3. Are there any indicators mentioned or implied in the article that can be used to measure progress towards the identified targets?

  • Prevalence of non-communicable diseases: The study’s primary outcome was the rate of new diagnoses of Hidradenitis Suppurativa (0.7% of the patient population). This serves as a direct indicator for tracking the burden of this specific NCD.
  • Health outcomes disaggregated by socioeconomic status: The study uses neighborhood-level SES (nSES) quintiles to measure health disparities. The finding that patients in the lowest quintile had “more than 3 times the odds of a new diagnosis” is a clear indicator of inequality.
  • Health outcomes disaggregated by race and ethnicity: The article provides specific data showing the disproportionate impact on certain groups. For example, Black individuals made up 19.2% of cases but only 3.8% of the total patient population, serving as an indicator of racial health disparities.
  • Prevalence of health risk factors: The study measures obesity (BMI ≥ 30) and smoking status. The higher prevalence of obesity among patients with the disease (23.8% vs 14.3%) is an indicator used to understand and mediate the disease’s link to SES.
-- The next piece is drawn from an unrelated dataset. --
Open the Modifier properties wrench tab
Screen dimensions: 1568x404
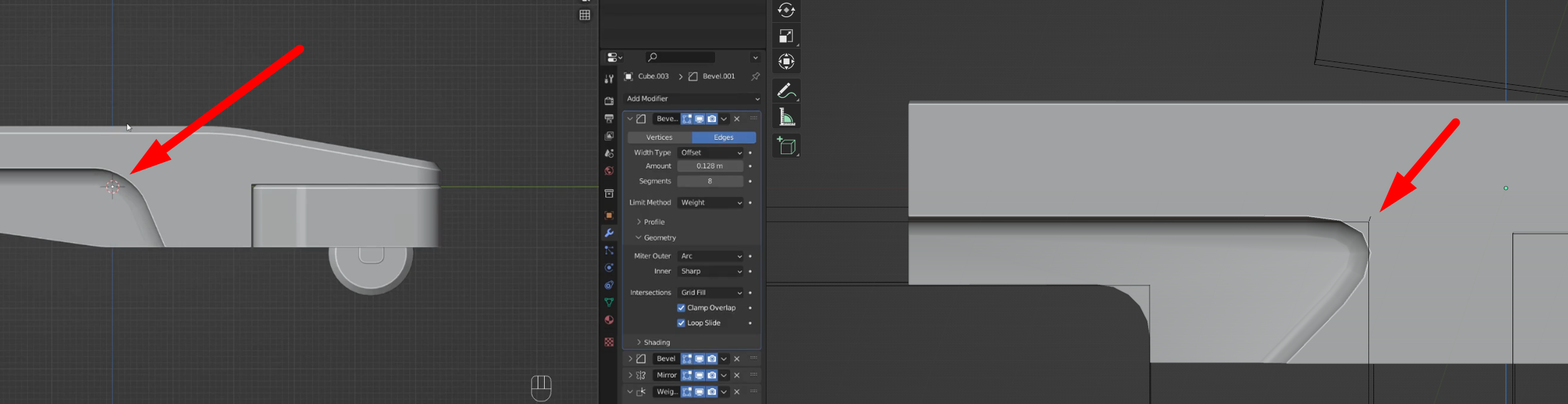[609, 233]
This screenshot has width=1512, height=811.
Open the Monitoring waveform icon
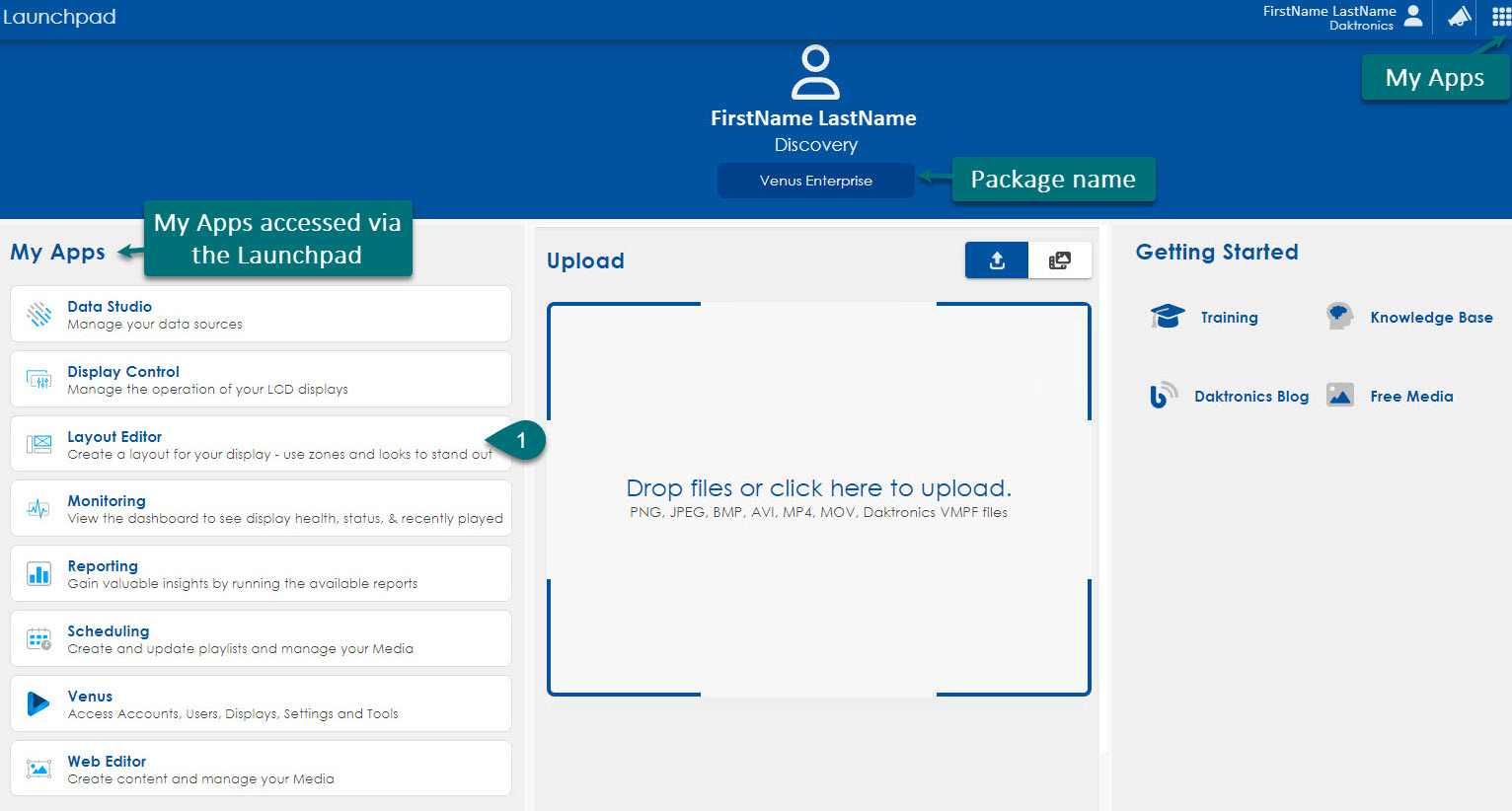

Table of SDGs, Targets, and Indicators

SDGs Targets Indicators
SDG 3: Good Health and Well-being 3.4: Reduce premature mortality from non-communicable diseases (NCDs) through prevention and treatment.
  • Incidence/prevalence of specific NCDs (new diagnoses of Hidradenitis Suppurativa).
  • Prevalence of risk factors such as obesity (measured by BMI) and smoking status.
SDG 10: Reduced Inequalities 10.2: Promote the inclusion of all, irrespective of race, ethnicity, or economic status.

10.3: Ensure equal opportunity and reduce inequalities of outcome.

  • Health outcomes disaggregated by socioeconomic status (odds of disease diagnosis across nSES quintiles).
  • Health outcomes disaggregated by race and ethnicity (percentage of Black and Hispanic patients with the disease vs. their percentage in the general study population).
  • Disparities in access to healthcare (mentioned via longer wait times for Medicaid beneficiaries, who are more prevalent in lower-SES neighborhoods).
SDG 11: Sustainable Cities and Communities (Implied) Targets related to improving the quality of life and health in human settlements.
  • Correlation of health outcomes with neighborhood-level characteristics (nSES as a proxy for neighborhood environment).
  • Identification of specific social or environmental exposures in neighborhoods that influence health (noted as a need for future research).